Zu erledigende Aufgaben:
(1) Übertragen Sie den folgenden Satz aus dem Text über den Frauenverband kfd ins Englische: „Bei der kfd, einem großen Frauenverband, sind wir uns einig, dass Menschenwürde, Solidarität, gute Beziehungen und Gemeinschaft, ökologische Nachhaltigkeit, gleiche Rechte und Teilhabe ALLER unbedingt dazu gehören.“
(2) Beantworten Sie anhand des Textes über den Frauenverband kfd diese Fragen:
(a) Welcher Name steht unter dem Wort „Konzept“?
(b) Als was wird die kfd im Text bezeichnet?
(c) Welche Menschen benachteiligen diskriminierende Strukturen laut Text?
(3) Geben Sie aus dem Text über den Frauenverband kfd den Abschnitt wortgetreu wieder, der mit den Worten „Foto: Saad Chaudhry/Unsplash“ beginnt und mit den Worten „unbedingt dazu gehören.“ endet.

Vorliegender Text:

012025

Foto: Saad Chaudhry/Unsplash

Konzept

Maria Terbeck

Weiberwirtschaft? Ein gutes Leben für ALLE – und was das mit einem Frauenverband zu tun hat

Was ist eigentlich ein gutes Leben?

Bei der kfd, einem großen Frauenverband, sind wir uns einig, dass Menschenwürde, Solidarität, gute Beziehungen und Gemeinschaft, ökologische Nachhaltigkeit, gleiche Rechte und Teilhabe ALLER unbedingt dazu gehören.

Allerdings sehen wir uns aktuell einer Vielzahl von Herausforderungen gegenüber, die nicht gerade für ein gutes Leben stehen: Klimawandel, die Bedrohungen von rechts, fehlender Zusammenhalt in der Gesellschaft, zunehmender Pflegenotstand oder Wohnungsnot: Vieles scheint nahezu unüberwindbar – sowohl aus globaler Perspektive als auch auf nationaler Ebene. Neben dem Gegensatz von arm und reich erschrecken auch diskriminierende Strukturen, die Frauen, queere Menschen ebenso benachteiligen wie Menschen mit Migrationsgeschichte oder Behinderungen. Als Frauenverband setzen wir uns täglich mit solchen Ungerechtigkeiten und Ungleichheiten auseinander, denen Frauen immer noch und immer wieder ausgesetzt sind. Dies ist nicht nur ethisch fragwürdig, sondern bringt auch einen immensen Schaden für unser Zusammenleben und ein gesellschaftliches Zusammenwirken mit sich.

Als Frauenverband setzen wir uns täglich mit solchen Ungerechtigkeiten und Ungleichheiten auseinander, denen Frauen immer noch und immer wieder ausgesetzt sind. Dies ist nicht nur ethisch fragwürdig, sondern bringt auch einen immensen Schaden für unser Zusammenleben und ein gesellschaftliches Zusammenwirken mit sich.

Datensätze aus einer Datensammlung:
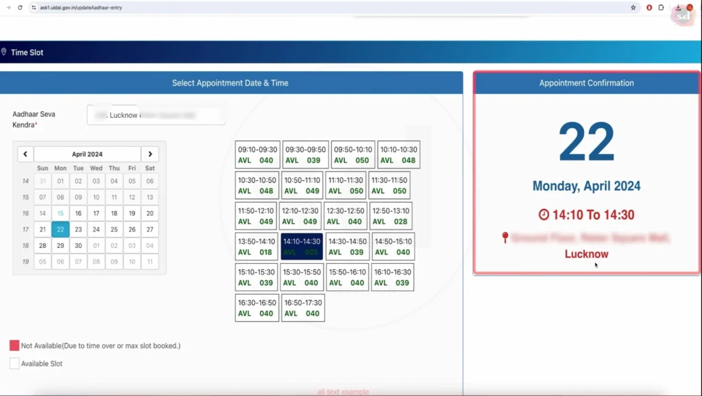The width and height of the screenshot is (702, 396).
Task: Click the Appointment Confirmation panel header
Action: point(586,83)
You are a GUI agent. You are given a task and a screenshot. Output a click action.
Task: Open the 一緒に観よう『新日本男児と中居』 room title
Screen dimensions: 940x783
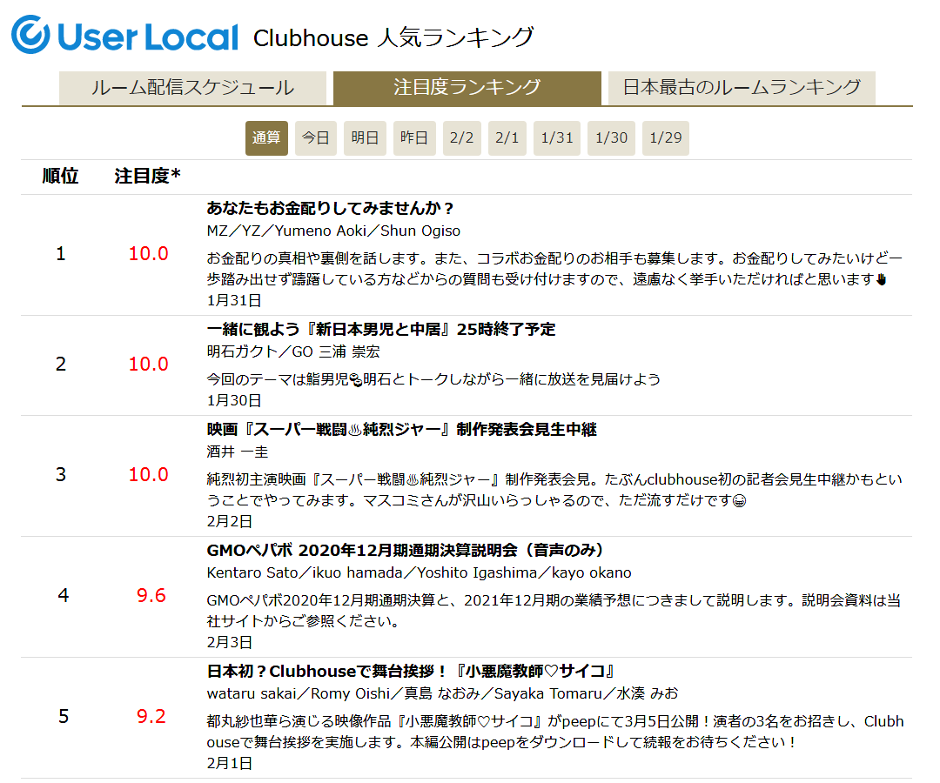point(380,330)
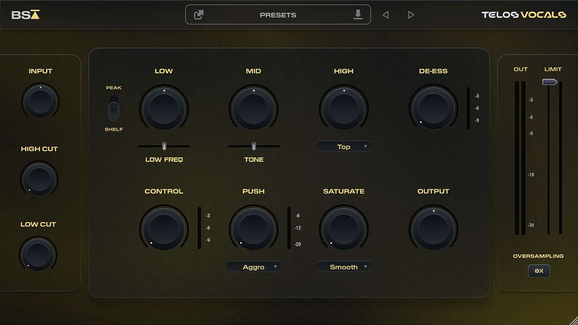Click the preset load/open icon
578x325 pixels.
coord(199,15)
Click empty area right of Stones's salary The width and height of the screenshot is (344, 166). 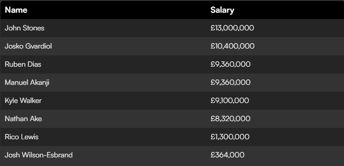[298, 28]
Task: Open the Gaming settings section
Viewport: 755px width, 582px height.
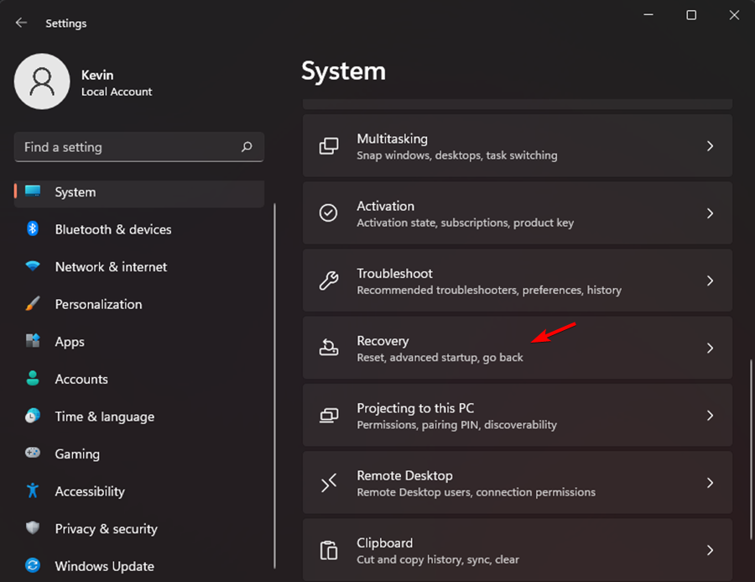Action: pos(77,454)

Lösungen zur Übung:
(1) At the kfd, a large women's association, we agree that human dignity, solidarity, good relationships and community, ecological sustainability, equal rights, and the participation of ALL are absolutely part of it.

(2)
(a) Maria Terbeck
(b) Als ein großer Frauenverband
(c) Frauen, queere Menschen sowie Menschen mit Migrationsgeschichte oder Behinderungen

(3)
Foto: Saad Chaudhry/Unsplash

Konzept

Maria Terbeck

Weiberwirtschaft? Ein gutes Leben für ALLE – und was das mit einem Frauenverband zu tun hat

Was ist eigentlich ein gutes Leben?

Bei der kfd, einem großen Frauenverband, sind wir uns einig, dass Menschenwürde, Solidarität, gute Beziehungen und Gemeinschaft, ökologische Nachhaltigkeit, gleiche Rechte und Teilhabe ALLER unbedingt dazu gehören.